● **Given information**

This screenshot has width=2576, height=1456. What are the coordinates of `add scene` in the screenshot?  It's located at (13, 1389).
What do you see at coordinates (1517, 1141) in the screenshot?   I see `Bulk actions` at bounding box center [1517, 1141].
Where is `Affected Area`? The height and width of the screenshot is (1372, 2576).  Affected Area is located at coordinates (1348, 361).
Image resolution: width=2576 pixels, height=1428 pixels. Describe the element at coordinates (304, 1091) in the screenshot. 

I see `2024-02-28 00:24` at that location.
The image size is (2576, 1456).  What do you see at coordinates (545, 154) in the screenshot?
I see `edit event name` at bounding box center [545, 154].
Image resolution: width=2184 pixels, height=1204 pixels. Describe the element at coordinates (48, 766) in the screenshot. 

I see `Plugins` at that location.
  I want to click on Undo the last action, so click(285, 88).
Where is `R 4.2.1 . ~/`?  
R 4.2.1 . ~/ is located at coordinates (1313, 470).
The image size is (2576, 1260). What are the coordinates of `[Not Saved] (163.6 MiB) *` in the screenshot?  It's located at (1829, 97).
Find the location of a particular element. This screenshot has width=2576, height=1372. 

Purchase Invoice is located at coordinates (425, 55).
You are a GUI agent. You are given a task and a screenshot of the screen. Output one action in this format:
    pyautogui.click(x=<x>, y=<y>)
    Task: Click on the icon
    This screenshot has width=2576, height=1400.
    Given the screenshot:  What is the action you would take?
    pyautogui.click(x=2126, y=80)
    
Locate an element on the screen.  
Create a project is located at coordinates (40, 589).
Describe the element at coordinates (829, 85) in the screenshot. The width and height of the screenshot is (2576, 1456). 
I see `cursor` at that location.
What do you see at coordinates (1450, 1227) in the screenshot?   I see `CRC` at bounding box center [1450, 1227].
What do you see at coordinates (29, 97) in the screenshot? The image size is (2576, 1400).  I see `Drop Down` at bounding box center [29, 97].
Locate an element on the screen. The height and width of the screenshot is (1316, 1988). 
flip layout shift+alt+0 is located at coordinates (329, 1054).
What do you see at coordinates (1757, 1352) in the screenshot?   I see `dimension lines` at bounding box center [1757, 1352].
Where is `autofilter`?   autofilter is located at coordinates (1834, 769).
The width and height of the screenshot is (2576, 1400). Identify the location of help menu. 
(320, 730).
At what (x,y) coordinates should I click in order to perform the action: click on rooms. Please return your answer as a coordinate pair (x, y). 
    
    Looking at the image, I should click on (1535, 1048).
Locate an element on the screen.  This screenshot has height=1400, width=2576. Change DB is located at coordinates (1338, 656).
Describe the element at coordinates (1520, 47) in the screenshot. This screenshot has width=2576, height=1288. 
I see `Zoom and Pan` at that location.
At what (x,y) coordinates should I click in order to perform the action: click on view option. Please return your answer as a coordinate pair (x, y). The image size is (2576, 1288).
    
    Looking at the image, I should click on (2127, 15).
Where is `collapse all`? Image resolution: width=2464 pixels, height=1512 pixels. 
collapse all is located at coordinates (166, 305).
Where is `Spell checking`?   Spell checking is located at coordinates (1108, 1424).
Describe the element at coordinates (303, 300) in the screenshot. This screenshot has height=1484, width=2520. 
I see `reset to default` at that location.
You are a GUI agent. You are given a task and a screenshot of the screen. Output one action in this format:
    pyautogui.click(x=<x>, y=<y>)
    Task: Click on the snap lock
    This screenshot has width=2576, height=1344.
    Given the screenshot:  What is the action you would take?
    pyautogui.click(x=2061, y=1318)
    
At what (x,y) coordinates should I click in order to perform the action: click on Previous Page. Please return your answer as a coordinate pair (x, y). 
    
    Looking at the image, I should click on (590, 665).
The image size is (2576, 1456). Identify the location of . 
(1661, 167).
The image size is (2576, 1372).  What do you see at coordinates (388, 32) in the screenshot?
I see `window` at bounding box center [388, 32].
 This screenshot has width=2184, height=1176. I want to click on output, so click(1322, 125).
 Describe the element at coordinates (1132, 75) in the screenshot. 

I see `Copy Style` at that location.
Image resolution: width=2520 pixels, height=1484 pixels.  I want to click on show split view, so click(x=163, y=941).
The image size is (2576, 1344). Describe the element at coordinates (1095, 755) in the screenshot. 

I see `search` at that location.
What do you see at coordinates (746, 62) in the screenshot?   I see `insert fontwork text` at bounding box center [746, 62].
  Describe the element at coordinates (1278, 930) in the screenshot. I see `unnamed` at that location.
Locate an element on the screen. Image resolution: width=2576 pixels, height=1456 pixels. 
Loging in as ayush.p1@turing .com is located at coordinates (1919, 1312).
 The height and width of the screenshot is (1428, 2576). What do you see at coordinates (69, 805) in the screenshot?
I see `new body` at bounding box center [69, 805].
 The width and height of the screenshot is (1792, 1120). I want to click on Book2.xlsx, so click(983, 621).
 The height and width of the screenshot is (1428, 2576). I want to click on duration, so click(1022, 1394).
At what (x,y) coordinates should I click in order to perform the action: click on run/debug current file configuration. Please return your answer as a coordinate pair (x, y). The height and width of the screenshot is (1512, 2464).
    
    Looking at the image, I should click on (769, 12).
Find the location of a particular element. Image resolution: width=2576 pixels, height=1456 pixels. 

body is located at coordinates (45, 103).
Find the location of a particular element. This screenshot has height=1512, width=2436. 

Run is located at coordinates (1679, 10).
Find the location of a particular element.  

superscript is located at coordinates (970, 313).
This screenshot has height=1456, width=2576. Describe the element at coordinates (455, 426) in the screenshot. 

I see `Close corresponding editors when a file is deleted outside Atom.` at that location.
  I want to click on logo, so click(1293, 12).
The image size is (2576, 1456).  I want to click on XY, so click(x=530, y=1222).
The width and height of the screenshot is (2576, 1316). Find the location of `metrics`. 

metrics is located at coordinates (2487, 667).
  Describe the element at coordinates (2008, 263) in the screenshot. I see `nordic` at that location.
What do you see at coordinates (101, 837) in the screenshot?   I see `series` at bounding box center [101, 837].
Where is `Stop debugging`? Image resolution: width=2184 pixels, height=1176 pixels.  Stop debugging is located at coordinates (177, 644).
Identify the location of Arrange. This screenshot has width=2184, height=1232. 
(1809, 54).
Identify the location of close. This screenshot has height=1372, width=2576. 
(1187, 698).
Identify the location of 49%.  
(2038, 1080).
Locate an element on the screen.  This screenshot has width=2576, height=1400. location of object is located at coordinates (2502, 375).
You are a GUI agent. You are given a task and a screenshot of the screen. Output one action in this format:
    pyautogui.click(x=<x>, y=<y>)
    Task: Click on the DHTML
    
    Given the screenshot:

● **Goal of the exercise**
Copy out the material word for word, from the line containing "What do you see at coordinates (101, 837)" down to the line containing "coordinates (177, 644).", with both of those lines included.

● **Result of the exercise**
What do you see at coordinates (101, 837) in the screenshot?   I see `series` at bounding box center [101, 837].
Where is `Stop debugging`? Image resolution: width=2184 pixels, height=1176 pixels.  Stop debugging is located at coordinates (177, 644).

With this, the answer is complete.